Ma possibile che nessun consigliere municipale romano (abbiamo detto municipale, non comunale) non si sia posto qualche domanda guardando l’exploit politico e mediatico che in questi giorni sta investendo Sara Giudice, la consigliera circoscrizionale milanese che ha promosso un referendum per mandare a casa Nicole Minetti? Quella piccola, piccolissima politica da quartiere è assurda in un attimo, solo grazie al suo coraggio, alle cronache nazionali. Carriera politica futura? Assicurata!

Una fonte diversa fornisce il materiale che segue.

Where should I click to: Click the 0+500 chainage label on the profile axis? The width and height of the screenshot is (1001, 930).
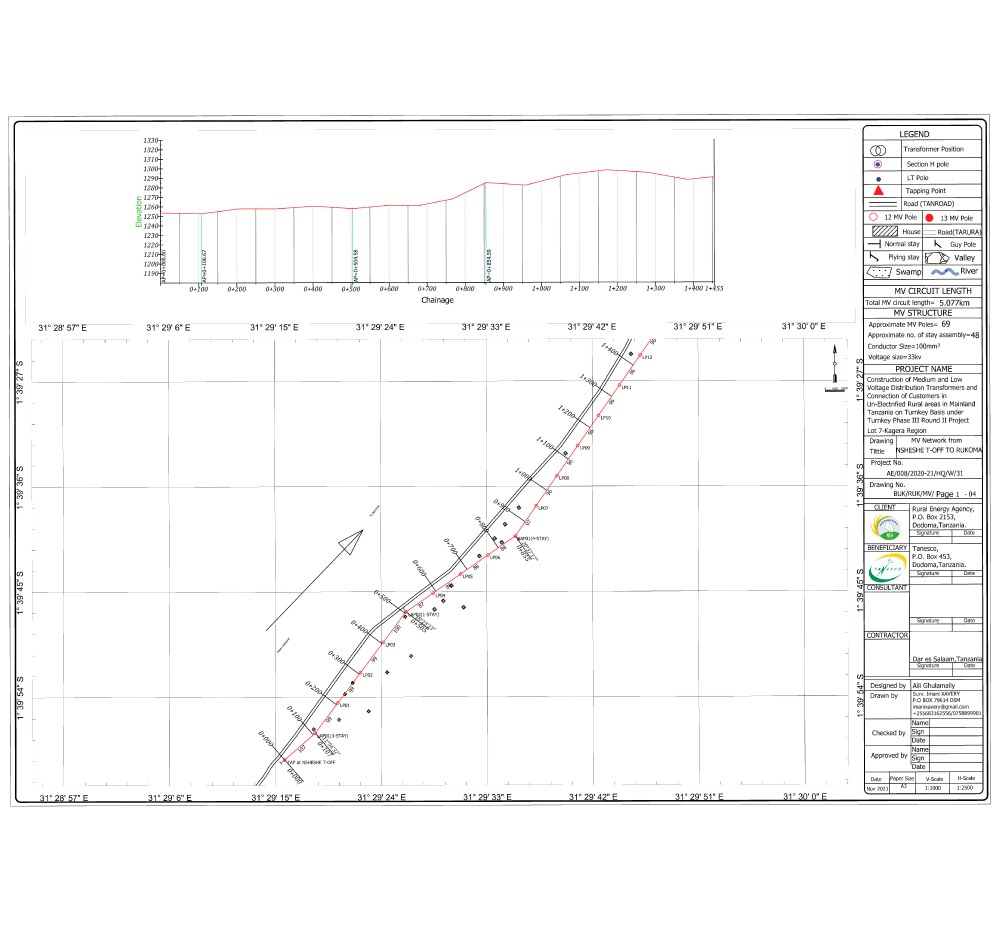point(351,288)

La Giudice è stata mossa dal ribrezzo di avere nel suo partito, eletta e cooptata, una consigliera regionale che è tale avendo avuto l’unico merito di saper organizzare al meglio i traffici dell’Olgettina e i ‘casting’ per la villa di Arcore. Ha promosso una raccolta firme (firmate, cazzo!) ed è diventata un mito ospite fissa di tutti i talk show televisivi.
Questo succede a Milano. Ma a Roma? Tra parentopoli allucinanti, ex picchiatori e naziskin trasformati in dirigenti pubblici, ‘Ndrangheta che condiziona le scelte dell’amministrazione… beh, ce ne sarebbero stati di motivi. E invece? E invece nessuno apre bocca, nessuno dissente, nessuno spiega alla gente che non è così che si fa… E tutti, infatti, rimarranno consiglieri municipali. A vita.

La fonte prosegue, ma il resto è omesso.